Last week, it was also revealed that three days before a quarter-final against Argentina at the 2011 Rugby World Cup, All Blacks Cory Jane and Israel Dagg consumed sleeping pills and beer. According to the New Zealand Rugby Union, they ended up tipping over the edge and going out to a bar, where they were apparently spotted swaying and slurring their words. Chief executive Steve Tew said no red flags had been raised at the time because sleeping pills were not an issue then.

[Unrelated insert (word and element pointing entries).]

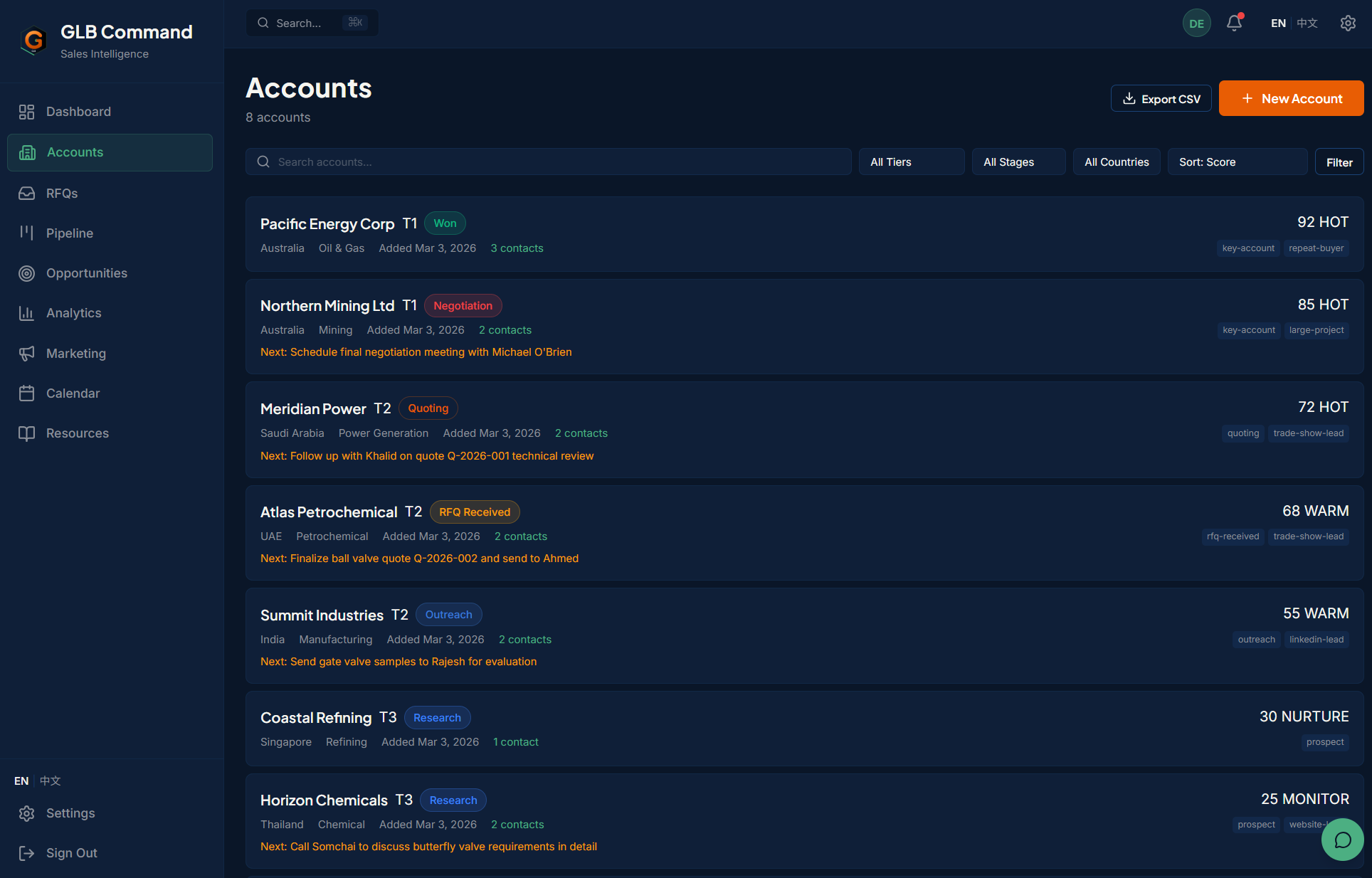The image size is (1372, 878).
Task: View 3 contacts for Pacific Energy Corp
Action: click(517, 248)
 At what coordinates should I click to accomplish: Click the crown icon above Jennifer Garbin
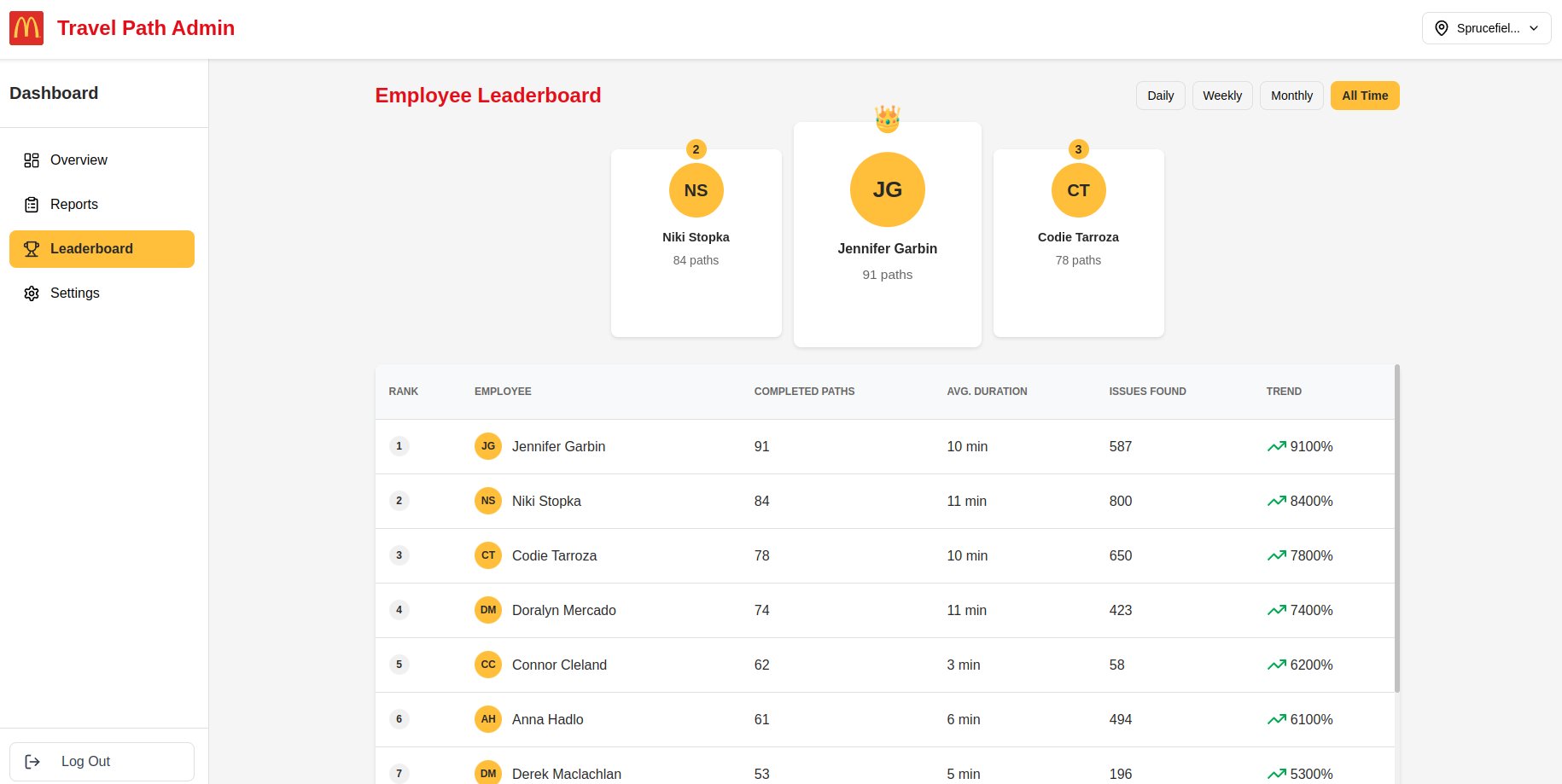point(888,119)
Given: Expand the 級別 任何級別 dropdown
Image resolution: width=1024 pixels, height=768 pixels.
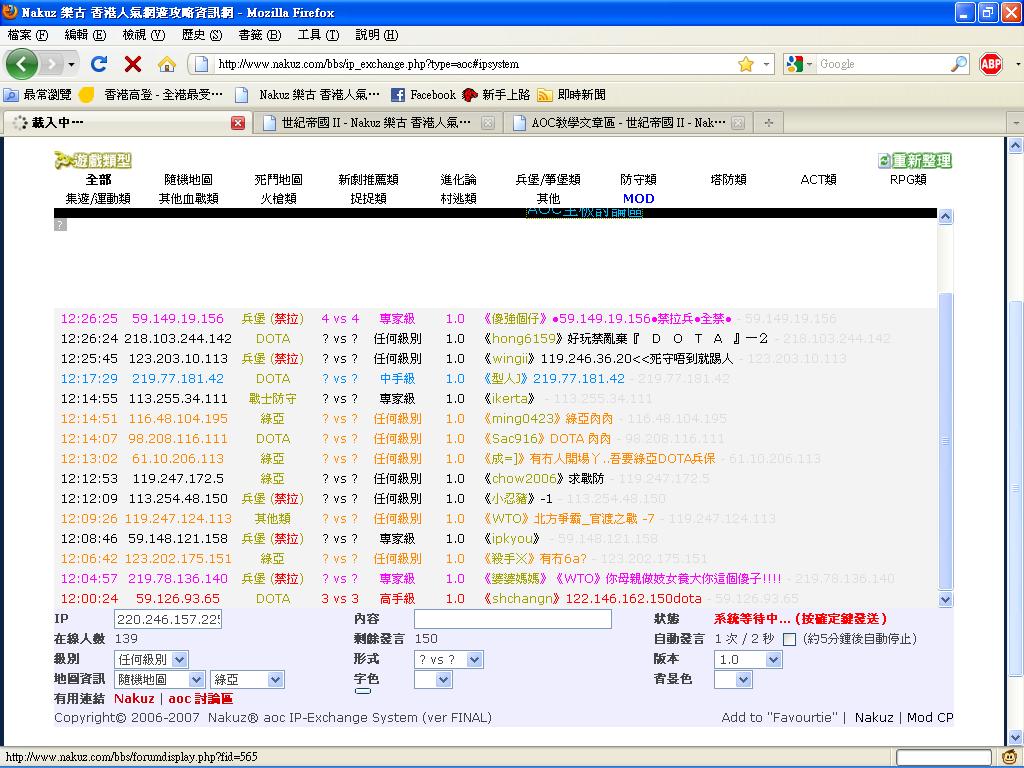Looking at the screenshot, I should click(x=151, y=659).
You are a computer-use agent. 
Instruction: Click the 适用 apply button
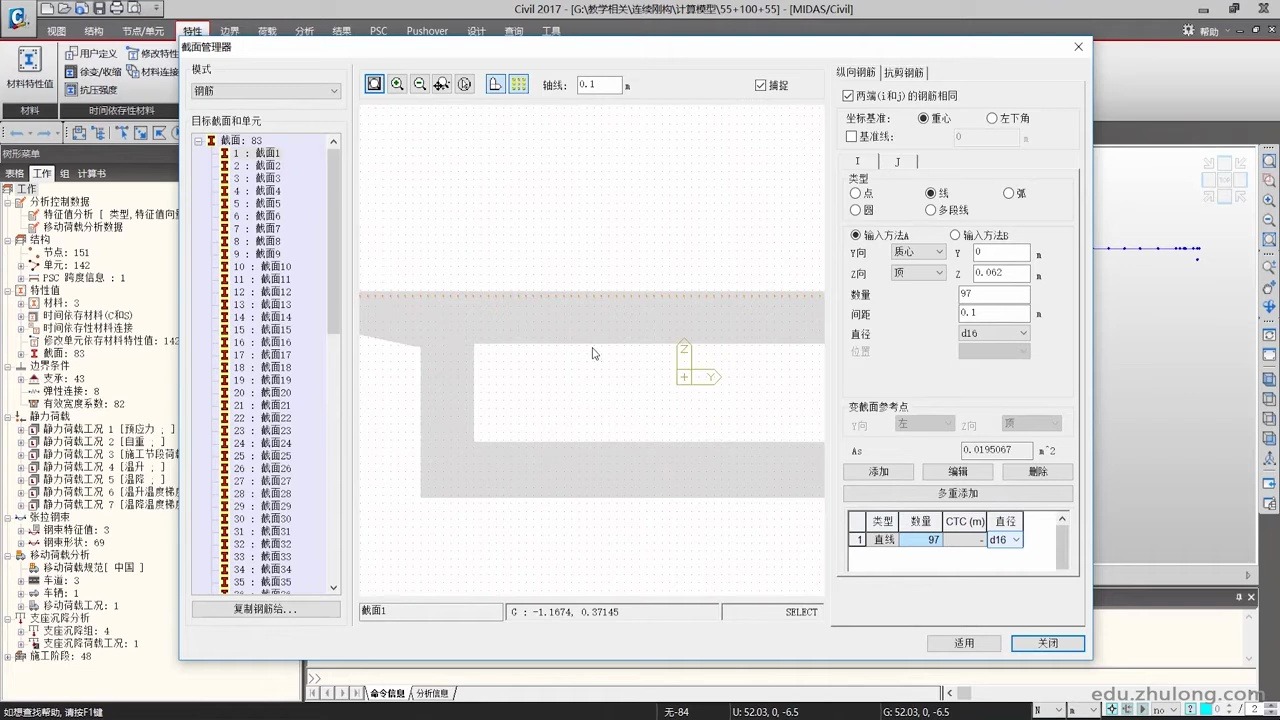(964, 643)
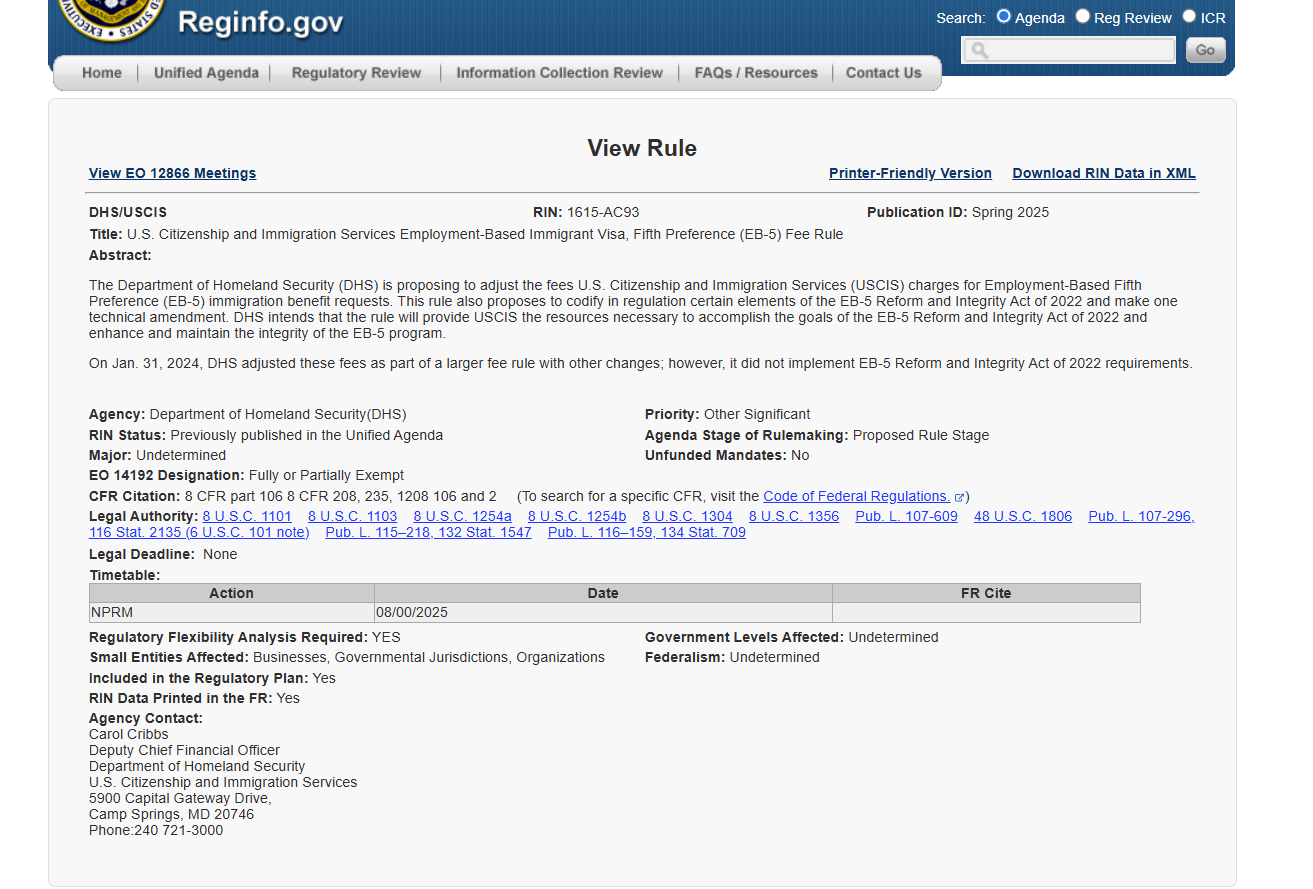The width and height of the screenshot is (1313, 889).
Task: Open the Pub. L. 107-609 link
Action: [x=906, y=517]
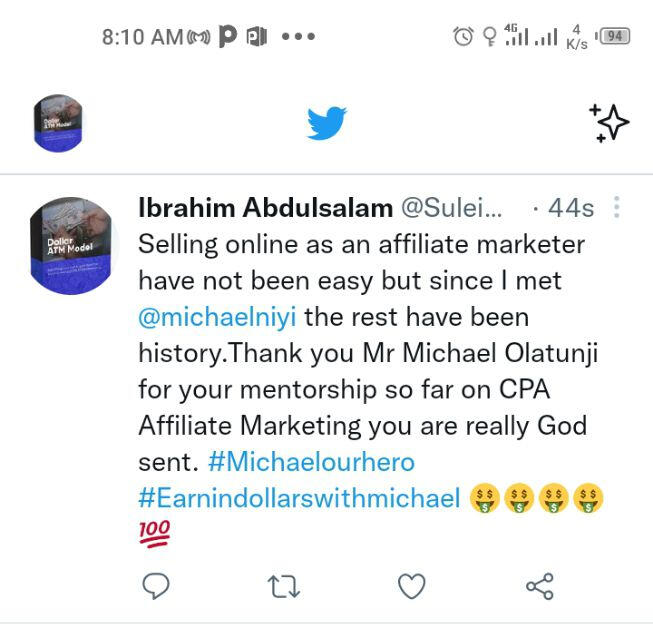
Task: Tap the @Sulei... username handle
Action: pos(451,208)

All that has now changed. In addition to league's reaction, the rugby union is inquiring to ascertain whether it has a problem. That is sensible, and so, too, was the intervention yesterday by the All Blacks coach, Steve Hansen. He acknowledged the issue had to be confronted, but said the best way was to educate players. There had, said Hansen, to be a way for them to relax and get off "the Ferris wheel of continuous playing". The misuse of sleeping pills was not, however, the way because it could be harmful both for the player and for the team's immediate performance.
The All Blacks coach was right to recognise the need for players to relax. That very requirement led to players resorting to sleeping pills as a way to get around alcohol and drug policies. They are not banned by the World Anti-Doping Authority. There are several good reasons for this. First, sleeping pills have a valid use in the case of players wanting, for example, to sleep on long flights or after a match that finished late at night. Equally, they do not directly enhance performance as the likes of anabolic steroids do. Yet they can easily find themselves in the same category if the net is cast too wide or too indiscriminately.
In that context, the case of Jesse Ryder is instructive. Last year, the cricketer was banned for six months for taking weight-loss pills. This caused him to fail a test for two substances banned in sporting competition. Yet the pills did not give him the sort of artificial or unfair advantage that performance-enhancing drugs gave the likes of athletes Ben Johnson and Nadzeya Ostapchuk. The mixing of sleeping pills and energy drinks or beer does not fall into that category either.
The practice may, as Jane suggests, be a "stupid choice", the more so because he says now that he has no recollection of the incident. But sports bodies risk damage to their credibility if they impose all-encompassing bans at the first hint of foolishness. On its own, this carries the risk players will simply find a new, potentially more dangerous, way to replicate some form of high.
Education, not prohibition, is, indeed, the answer.